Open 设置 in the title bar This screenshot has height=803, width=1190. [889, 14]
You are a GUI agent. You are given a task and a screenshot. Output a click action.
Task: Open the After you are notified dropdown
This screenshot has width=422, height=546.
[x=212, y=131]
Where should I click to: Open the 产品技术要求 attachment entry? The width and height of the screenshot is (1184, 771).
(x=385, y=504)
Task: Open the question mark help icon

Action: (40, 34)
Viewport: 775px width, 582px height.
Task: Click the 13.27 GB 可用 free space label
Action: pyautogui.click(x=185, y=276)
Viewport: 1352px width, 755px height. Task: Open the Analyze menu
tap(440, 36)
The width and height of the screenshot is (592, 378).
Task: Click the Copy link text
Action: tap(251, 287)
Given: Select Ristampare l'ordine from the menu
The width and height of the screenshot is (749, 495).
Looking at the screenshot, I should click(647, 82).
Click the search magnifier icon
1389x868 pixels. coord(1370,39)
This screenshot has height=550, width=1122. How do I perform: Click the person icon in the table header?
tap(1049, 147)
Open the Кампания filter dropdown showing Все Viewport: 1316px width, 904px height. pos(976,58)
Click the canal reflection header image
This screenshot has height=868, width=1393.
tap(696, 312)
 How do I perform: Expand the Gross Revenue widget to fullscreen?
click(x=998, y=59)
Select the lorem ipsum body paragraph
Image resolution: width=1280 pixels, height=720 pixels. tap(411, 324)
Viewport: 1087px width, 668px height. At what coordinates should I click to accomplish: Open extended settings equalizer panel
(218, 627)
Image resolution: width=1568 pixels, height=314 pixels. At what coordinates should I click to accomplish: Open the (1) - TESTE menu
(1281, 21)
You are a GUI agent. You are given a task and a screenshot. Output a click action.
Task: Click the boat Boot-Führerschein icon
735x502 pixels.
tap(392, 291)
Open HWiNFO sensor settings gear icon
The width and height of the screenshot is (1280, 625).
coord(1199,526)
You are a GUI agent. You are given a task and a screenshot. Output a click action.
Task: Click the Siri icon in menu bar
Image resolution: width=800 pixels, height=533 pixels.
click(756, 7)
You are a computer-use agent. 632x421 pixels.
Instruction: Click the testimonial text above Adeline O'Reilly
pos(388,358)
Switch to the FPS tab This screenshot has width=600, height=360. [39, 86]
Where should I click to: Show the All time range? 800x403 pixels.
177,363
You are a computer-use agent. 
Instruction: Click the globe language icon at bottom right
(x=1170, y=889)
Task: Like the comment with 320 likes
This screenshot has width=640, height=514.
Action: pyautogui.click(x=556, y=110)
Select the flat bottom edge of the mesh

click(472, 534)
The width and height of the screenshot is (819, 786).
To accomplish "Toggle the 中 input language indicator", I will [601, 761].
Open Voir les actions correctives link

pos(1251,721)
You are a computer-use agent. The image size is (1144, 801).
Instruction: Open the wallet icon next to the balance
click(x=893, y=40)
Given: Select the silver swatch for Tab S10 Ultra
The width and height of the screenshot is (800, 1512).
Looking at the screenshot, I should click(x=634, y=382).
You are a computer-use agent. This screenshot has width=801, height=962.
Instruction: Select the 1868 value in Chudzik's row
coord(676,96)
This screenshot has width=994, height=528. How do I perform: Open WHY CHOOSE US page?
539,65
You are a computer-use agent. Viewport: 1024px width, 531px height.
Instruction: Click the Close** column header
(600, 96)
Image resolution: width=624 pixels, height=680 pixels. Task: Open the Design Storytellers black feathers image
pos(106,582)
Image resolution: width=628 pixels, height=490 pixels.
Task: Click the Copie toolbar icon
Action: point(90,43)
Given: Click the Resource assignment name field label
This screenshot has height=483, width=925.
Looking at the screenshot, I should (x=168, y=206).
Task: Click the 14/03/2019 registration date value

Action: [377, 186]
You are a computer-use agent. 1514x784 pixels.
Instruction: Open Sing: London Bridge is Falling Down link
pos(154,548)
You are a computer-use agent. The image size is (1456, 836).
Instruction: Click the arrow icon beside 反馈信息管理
########
▸ **Problem statement**
In the entries above, find every line holding the word "agent" and copy it out.

▸ **Answer to this exercise**
You are a GUI agent. You are given a task and a screenshot. Output a click action.
You are a GUI agent. You are given a task and a screenshot. Output a click action.
You are a GUI agent. You are given a task and a screenshot. Output a click action.
You are a computer-use agent. 632x421 pixels.
You are a computer-use agent. 
You are a computer-use agent. The image size is (1144, 801).
You are a computer-use agent. This screenshot has width=801, height=962.
You are a computer-use agent. Viewport: 1024px width, 531px height.
You are a computer-use agent. 1514x784 pixels.
You are a computer-use agent. The image size is (1456, 836).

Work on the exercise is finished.